The paper cannot be recommended for publication in the present form. It should be rewritten and  resubmitted.

The English text needs corrections in some places

Author Response

Please see the attached answer file.

Author Response File: Author Response.pdf

Round 2

Reviewer 1 Report

Thank you for implementing my comments. A very good piece of work!

Author Response

I am very grateful for the kind words of the reviewer.

No suggestions were made to further improve the manuscript.

Reviewer 2 Report

The paper in the present form has been slightly improved; but regrettably the review requests have been neglected.

1. The title of paper should be: "Elastic stress field beneath  circular contact under oblique load". Three loading histories should be discussed. First , application of the normal load and next increasing tangential load at constant normal load, second, application of inclined load increasing  at constant inclination angle. Third, frictional sliding contact under normal load and induced tangential displacement. 

2. The stress distribution formulae, such as Eqs. 6, 8 and others are expressed in terms of complex-valued fields. The transition to real variables r, z, or x, y requires further work. Similar remark pertains to the displacement fields. The stress and displacement fields should be expressed in terms of real variables

Minor editing is needed

Author Response

Comment 2.1: The title of paper should be: "Elastic stress field beneath circular contact under oblique load". Three loading histories should be discussed. First, application of the normal load and next increasing tangential load at constant normal load, second, application of inclined load increasing at constant inclination angle. Third, frictional sliding contact under normal load and induced tangential displacement.

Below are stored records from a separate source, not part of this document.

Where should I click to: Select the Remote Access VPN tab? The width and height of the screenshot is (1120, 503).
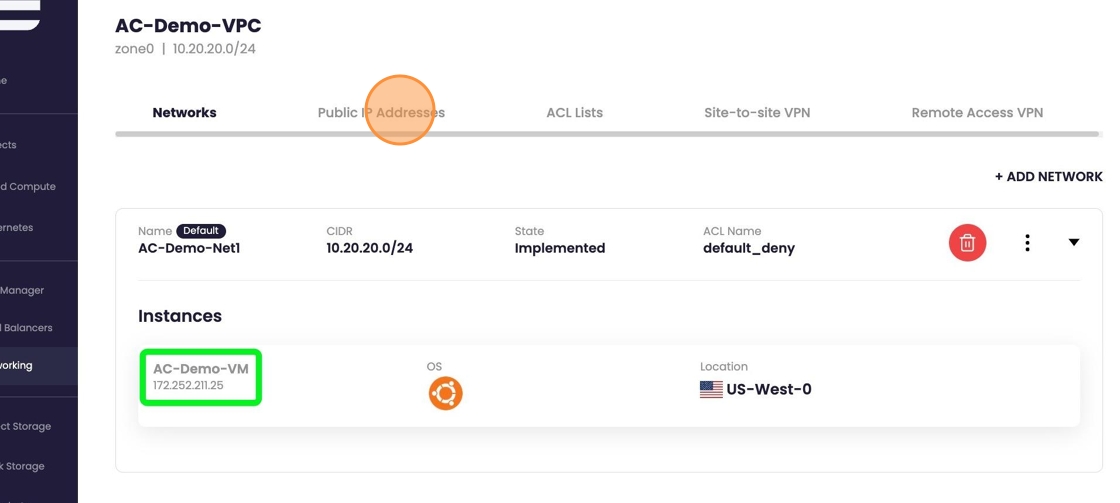pyautogui.click(x=977, y=113)
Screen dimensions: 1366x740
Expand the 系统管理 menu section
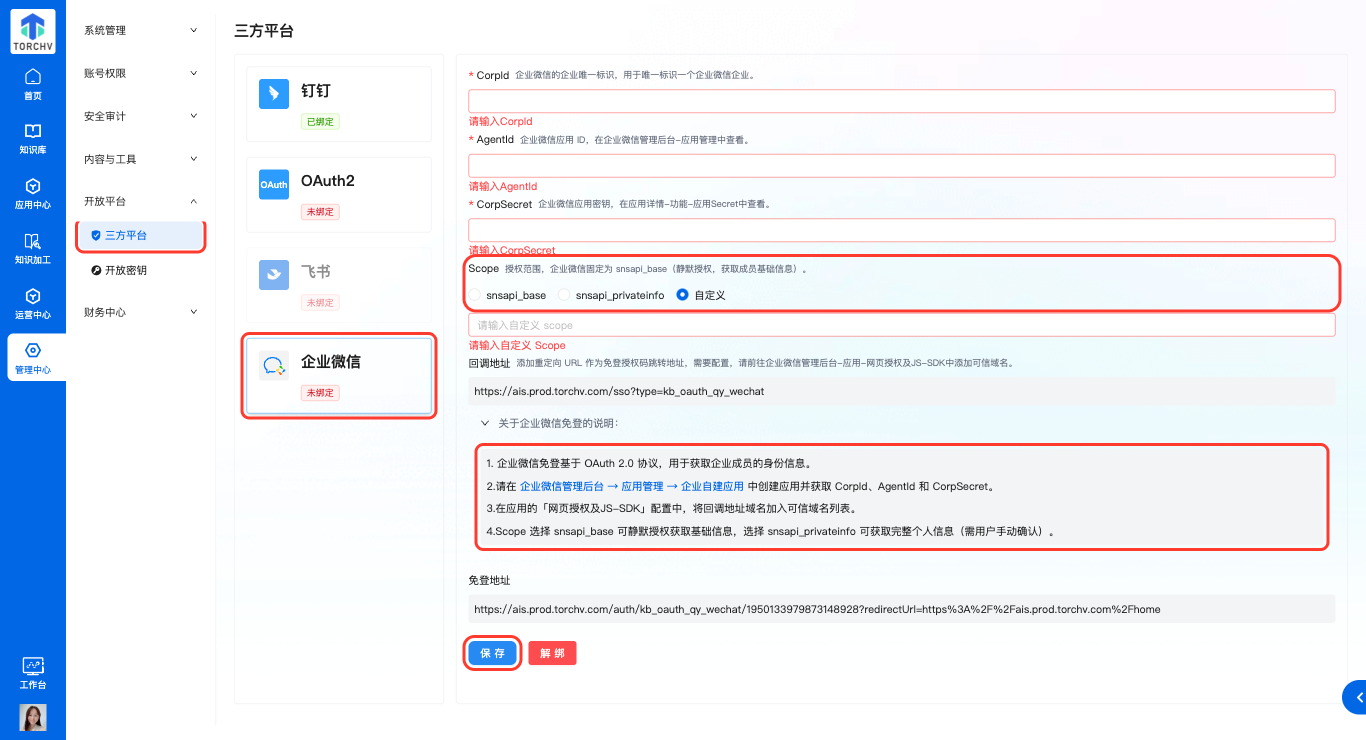click(140, 30)
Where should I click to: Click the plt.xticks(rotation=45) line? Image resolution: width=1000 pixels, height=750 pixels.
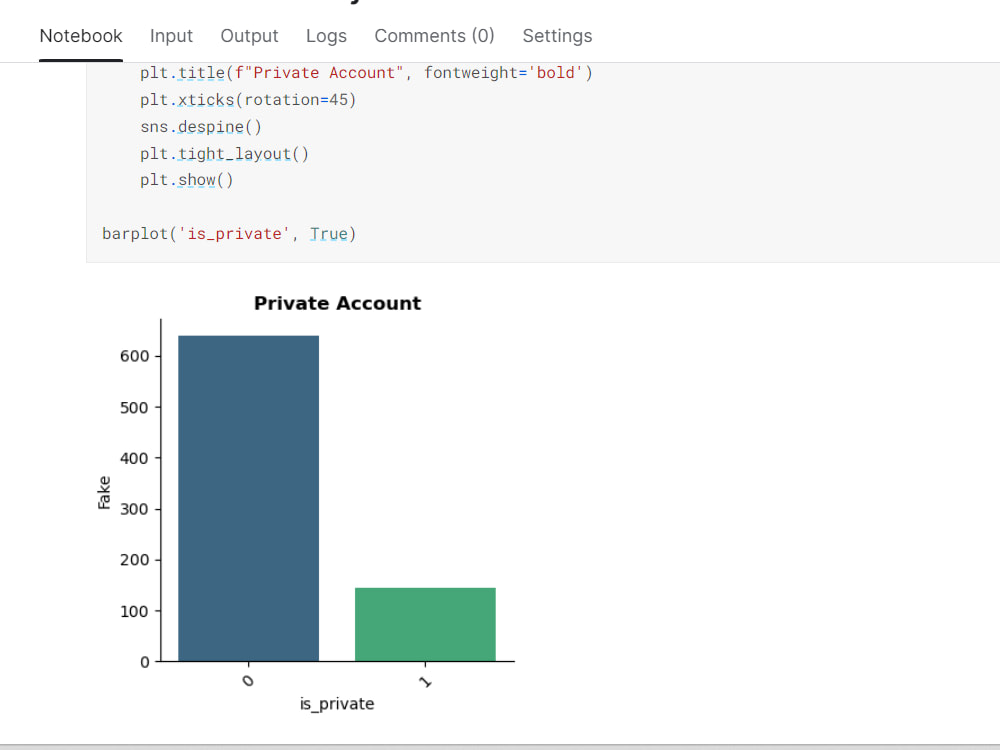click(x=246, y=99)

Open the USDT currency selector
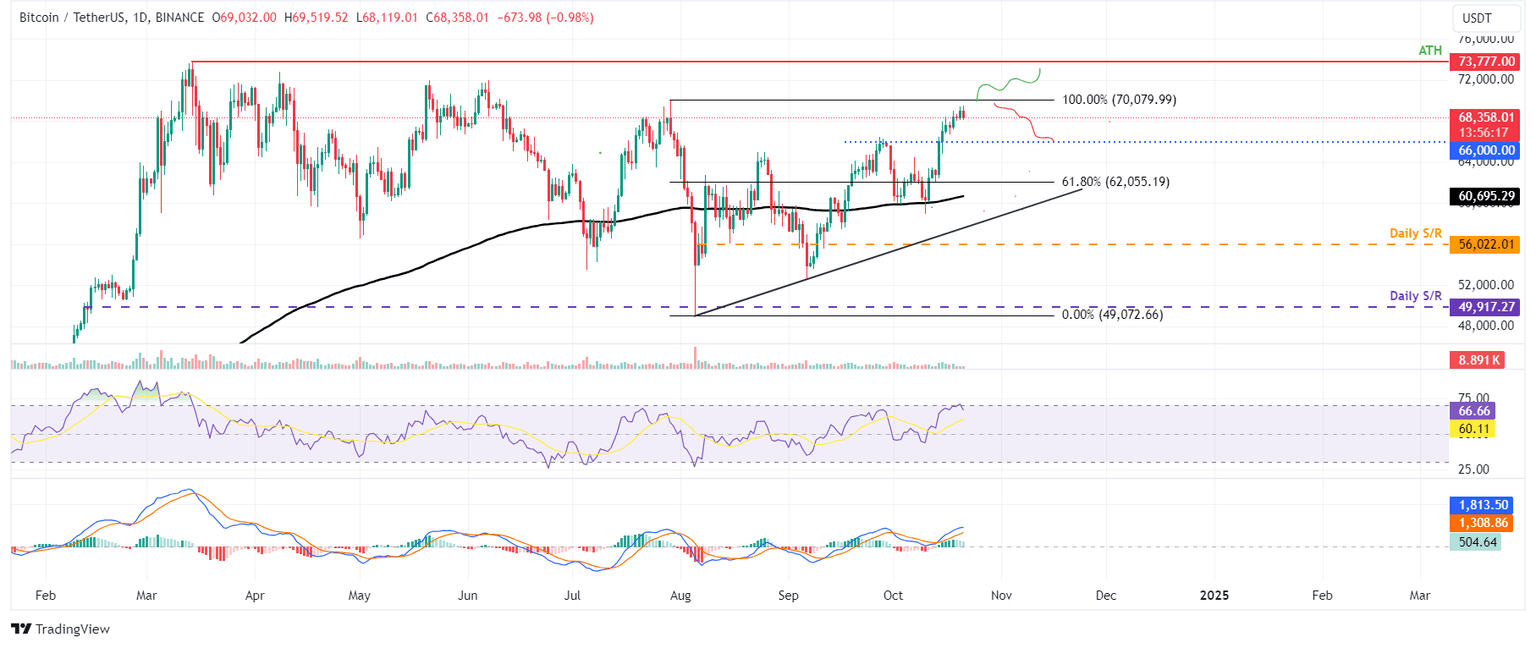(x=1484, y=17)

Answer: The core of the manuscript are the exact solutions for the fields in Sects. 3 and 4, especially for the tangential load. The construction of arbitrary axisymmetric frictional contacts of (elastically similar, convex) elastic bodies from the superposition of rigid translations of circular contact domains is a classical procedure that is only reiterated briefly in Sect. 5 to demonstrate, how the core solutions of Sects. 3 and 4 can be used for a broad class of contact mechanical problems.

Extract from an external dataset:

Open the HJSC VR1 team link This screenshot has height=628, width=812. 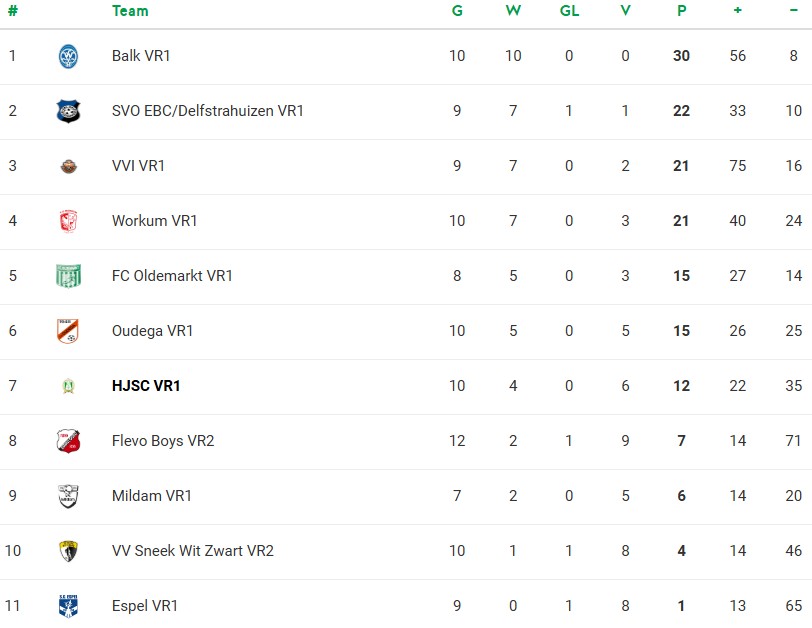(x=146, y=386)
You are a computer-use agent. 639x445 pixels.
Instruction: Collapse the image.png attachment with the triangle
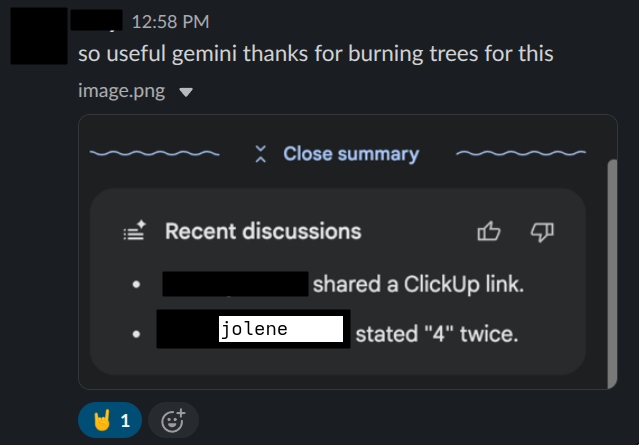[x=185, y=93]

The discussion of different loading histories (in Sect. 5) would make the manuscript unnecessarily and excessively long, in my opinion. Also, the corresponding contact solutions are known (and best formulated in terms of the method of dimensionality reduction, MDR), and it is clearly stated in Sect. 5, how, for more general loading histories, the subsurface stress field can be obtained from these known contact solutions (in terms of the MDR). Therefore, executing this step is an elementary task, which, in my opinion, would even hurt the understandability and coherence of the core contents of the manuscript.

Comment 2.2: The stress distribution formulae, such as Eqs. 6, 8 and others are expressed in terms of complex-valued fields. The transition to real variables r, z, or x, y requires further work. Similar remark pertains to the displacement fields. The stress and displacement fields should be expressed in terms of real variables.

Answer: Building the real or imaginary part of a complex number is a standard operation, which is a built-in symbolic or numerical function in any advanced computational math environment, like Mathematica or Matlab. Therefore, I consider the given solutions in terms of complex-valued fields as finished and in closed form, although it would probably be possible to rewrite the expressions in terms of real-valued functions of real variables. However, the resulting expressions would be very lengthy and unclear; so, I don’t see the benefit of actually writing them out explicitly.

For the stress field in the surface, it has only been done, because the resulting expressions are still quite compact, and to easily compare them to the corresponding known results.